En su libro El Estado laico y sus malquerientes muestra cómo los malquerientes de la derecha clerical, a pesar de levantar contiendas y acumular estrépitos, acaban perdiendo una y otra vez. Al respecto, no le preocupaba la ausencia de la laicidad en la Carta Magna: El carácter laico no está en la Constitución, pero tampoco Dios. Si no está Dios en la Constitución, poco me preocupa que no esté explícitamente el carácter laico del Estado.

Unas últimas palabras:

Fidelidad de los dichos con los hechos, coherencia en la crítica, rigor sin concesiones en el análisis de las realidades que lo impelen a ser y no dejar de ser eso ante todo: un pensador, un maestro de las ideas y de las letras, volcado a la construcción de un público con quien dialogar y poder respetar, y aferrado a la convicción de que sin eso, sin lo público que es también y sin escape político, no hay vida intelectual ni espacio para la sensibilidad estética que conlleva la cultura.

Por cierto, es su respeto permanente y comprometido a la difícil fórmula de vincular cultura nacional con cultura popular, el que desemboca siempre en reconocer la importancia de una cultura universal que, sin desbarrancarse en un fácil y necio cosmopolitismo, se nutra y a la vez enriquezca la propia cultura.

Es aquí que quienes hacemos economía política y buscamos un desarrollo de la nación que garantice justicia y democracia, encontramos una veta inextinguible para diversificar y enriquecer nuestro quehacer; para darle a la reflexión disciplinaria, marcada por la fatalidad de la aridez numérica o el reduccionismo histórico, una perspectiva mayor donde puedan adquirir sentido histórico el proyecto y la ambición transformadora de la economía política. No en balde, Carlos postulaba: Los pobres nunca serán modernos. Se comunican por anécdotas, no por estadísticas. (Carlos Monsiváis, Notas de la semana, El Universal, 31/8/08.)

Esta disciplina, como bien sabía Carlos, ha sido desde sus orígenes un discurso emanado de la filosofía moral e inspirado en la enseñanza histórica y el propósito político renovador.

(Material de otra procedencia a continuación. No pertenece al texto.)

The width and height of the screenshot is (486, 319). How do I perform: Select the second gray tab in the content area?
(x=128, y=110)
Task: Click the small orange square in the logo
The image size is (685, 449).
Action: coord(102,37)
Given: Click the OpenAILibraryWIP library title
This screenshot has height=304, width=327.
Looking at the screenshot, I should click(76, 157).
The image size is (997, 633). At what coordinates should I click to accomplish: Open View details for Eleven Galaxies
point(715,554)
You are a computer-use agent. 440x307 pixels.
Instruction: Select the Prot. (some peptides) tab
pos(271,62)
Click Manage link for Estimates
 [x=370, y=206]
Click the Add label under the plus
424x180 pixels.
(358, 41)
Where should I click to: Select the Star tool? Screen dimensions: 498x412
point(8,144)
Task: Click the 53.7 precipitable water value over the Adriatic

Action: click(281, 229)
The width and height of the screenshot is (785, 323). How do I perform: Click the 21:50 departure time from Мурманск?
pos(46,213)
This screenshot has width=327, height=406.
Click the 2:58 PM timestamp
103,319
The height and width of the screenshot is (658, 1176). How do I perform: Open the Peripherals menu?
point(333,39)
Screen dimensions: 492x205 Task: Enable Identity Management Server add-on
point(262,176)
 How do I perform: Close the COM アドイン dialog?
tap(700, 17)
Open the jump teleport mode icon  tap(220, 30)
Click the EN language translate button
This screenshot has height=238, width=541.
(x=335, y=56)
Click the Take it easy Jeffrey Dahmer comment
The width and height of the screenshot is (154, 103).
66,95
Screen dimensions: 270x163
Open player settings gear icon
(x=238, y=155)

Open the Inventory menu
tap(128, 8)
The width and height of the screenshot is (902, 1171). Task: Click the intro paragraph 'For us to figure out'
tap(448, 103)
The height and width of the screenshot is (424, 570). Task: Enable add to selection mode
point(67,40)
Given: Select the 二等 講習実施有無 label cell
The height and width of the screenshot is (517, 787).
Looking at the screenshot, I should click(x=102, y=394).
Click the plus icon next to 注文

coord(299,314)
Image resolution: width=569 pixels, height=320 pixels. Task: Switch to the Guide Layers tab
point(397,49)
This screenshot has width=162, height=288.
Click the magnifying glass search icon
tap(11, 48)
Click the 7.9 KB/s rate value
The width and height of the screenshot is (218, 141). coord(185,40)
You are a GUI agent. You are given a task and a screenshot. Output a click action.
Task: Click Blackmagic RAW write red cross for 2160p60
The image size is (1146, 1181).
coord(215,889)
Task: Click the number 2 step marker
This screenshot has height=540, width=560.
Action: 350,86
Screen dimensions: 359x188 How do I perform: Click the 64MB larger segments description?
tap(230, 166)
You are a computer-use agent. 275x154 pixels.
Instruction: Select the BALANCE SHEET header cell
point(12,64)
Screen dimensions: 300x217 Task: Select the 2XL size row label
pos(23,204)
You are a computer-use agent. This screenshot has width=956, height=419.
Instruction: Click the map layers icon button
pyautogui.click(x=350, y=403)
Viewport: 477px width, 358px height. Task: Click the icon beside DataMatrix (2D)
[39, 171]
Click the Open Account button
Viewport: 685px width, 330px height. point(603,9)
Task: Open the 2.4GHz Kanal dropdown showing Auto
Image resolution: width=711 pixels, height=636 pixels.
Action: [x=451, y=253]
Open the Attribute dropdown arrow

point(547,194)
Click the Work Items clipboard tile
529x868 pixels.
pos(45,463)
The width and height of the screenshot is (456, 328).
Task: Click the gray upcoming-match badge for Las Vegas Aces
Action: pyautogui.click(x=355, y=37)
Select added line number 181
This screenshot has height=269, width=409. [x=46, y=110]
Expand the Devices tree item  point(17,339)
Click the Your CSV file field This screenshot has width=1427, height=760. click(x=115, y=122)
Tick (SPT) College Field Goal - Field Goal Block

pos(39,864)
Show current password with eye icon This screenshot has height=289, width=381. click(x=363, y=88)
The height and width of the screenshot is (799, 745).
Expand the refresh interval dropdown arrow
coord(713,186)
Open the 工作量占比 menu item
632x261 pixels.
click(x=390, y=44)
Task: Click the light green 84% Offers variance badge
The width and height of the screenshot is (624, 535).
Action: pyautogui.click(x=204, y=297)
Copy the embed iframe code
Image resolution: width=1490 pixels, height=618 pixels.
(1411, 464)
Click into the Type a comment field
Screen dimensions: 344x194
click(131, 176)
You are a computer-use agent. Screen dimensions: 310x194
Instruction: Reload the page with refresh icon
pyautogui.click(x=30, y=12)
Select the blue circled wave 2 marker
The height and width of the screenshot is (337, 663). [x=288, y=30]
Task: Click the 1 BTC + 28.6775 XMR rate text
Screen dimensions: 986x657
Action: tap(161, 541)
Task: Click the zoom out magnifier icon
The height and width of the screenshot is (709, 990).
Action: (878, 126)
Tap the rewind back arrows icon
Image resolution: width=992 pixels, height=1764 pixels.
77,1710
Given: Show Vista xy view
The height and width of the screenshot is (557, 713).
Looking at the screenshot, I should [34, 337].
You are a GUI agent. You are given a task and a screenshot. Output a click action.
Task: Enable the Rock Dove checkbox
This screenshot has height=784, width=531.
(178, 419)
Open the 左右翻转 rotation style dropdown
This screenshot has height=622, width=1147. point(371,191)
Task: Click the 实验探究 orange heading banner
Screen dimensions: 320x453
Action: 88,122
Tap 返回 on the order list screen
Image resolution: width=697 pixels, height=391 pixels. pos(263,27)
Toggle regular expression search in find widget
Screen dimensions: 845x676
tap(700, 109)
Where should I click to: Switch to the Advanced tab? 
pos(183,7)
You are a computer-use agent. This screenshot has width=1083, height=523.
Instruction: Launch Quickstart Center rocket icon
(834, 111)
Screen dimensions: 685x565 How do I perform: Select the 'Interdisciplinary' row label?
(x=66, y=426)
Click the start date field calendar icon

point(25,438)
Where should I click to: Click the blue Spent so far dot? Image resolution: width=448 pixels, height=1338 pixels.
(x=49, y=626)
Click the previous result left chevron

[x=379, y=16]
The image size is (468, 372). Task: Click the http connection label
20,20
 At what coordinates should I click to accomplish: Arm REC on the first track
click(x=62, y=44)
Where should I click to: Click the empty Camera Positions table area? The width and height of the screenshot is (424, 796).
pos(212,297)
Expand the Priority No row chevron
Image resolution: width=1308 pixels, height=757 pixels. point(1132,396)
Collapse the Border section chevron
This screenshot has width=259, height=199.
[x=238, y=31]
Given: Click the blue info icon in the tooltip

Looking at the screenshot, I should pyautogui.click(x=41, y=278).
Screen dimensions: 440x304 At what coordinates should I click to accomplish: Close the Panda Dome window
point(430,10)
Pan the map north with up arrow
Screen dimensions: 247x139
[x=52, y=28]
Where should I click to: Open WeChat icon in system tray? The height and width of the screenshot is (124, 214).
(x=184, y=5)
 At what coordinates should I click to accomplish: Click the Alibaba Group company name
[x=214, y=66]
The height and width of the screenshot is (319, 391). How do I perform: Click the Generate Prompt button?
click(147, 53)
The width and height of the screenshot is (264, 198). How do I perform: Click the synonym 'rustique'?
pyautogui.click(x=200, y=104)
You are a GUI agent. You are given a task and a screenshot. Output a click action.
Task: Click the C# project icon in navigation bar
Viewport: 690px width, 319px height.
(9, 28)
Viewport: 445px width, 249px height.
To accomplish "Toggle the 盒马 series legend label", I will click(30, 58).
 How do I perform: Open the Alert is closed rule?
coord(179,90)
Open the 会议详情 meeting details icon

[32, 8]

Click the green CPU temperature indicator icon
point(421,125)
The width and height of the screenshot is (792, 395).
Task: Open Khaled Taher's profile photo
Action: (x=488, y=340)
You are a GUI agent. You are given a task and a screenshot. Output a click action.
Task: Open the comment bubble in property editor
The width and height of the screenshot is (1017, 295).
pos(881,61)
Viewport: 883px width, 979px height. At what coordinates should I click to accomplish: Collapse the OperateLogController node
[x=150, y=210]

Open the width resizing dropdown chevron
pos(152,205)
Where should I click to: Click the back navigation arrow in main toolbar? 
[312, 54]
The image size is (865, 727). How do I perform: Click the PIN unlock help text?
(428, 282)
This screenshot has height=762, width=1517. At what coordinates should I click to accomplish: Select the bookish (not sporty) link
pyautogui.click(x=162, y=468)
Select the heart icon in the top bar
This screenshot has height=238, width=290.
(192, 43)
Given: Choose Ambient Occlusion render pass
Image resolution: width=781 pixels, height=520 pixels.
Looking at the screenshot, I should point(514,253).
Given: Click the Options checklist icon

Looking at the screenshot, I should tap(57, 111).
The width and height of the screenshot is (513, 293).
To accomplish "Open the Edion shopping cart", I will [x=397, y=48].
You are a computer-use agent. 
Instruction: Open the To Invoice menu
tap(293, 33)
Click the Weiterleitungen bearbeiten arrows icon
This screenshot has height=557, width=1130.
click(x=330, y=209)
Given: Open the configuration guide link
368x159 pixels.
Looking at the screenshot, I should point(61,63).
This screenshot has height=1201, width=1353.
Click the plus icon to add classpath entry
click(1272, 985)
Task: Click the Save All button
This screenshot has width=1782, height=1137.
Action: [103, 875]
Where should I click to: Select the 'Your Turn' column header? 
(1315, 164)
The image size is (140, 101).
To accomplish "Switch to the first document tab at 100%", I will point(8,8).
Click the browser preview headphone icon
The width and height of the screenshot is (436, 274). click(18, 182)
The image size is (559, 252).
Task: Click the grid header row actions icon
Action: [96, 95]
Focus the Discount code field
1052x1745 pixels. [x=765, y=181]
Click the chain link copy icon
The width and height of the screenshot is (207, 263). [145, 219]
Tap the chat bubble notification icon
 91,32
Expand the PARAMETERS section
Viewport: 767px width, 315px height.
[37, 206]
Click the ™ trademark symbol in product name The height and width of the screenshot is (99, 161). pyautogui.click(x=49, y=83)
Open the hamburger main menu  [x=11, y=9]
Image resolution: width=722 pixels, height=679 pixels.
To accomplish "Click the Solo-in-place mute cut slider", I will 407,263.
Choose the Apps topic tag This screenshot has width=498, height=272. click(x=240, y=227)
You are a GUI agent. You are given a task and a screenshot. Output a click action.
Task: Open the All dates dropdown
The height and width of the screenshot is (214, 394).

Sólo en un contexto cultural reconocido como indispensable, fundamental, puede encontrar esta visión un papel racional y coherente. Nunca quiso admitirlo, pero es aquí donde puede encontrarse un Carlos Monsiváis economista político.

(Gracias a la Coordinación de Difusión Cultural y a Rosa Beltrán, su directora de Literatura; gracias a los amigos, cómplices y víctimas de Carlos por acompañarnos en esta velada organizada en el quinquenio de su ausencia. Esta nota es para Lilia y Raquel).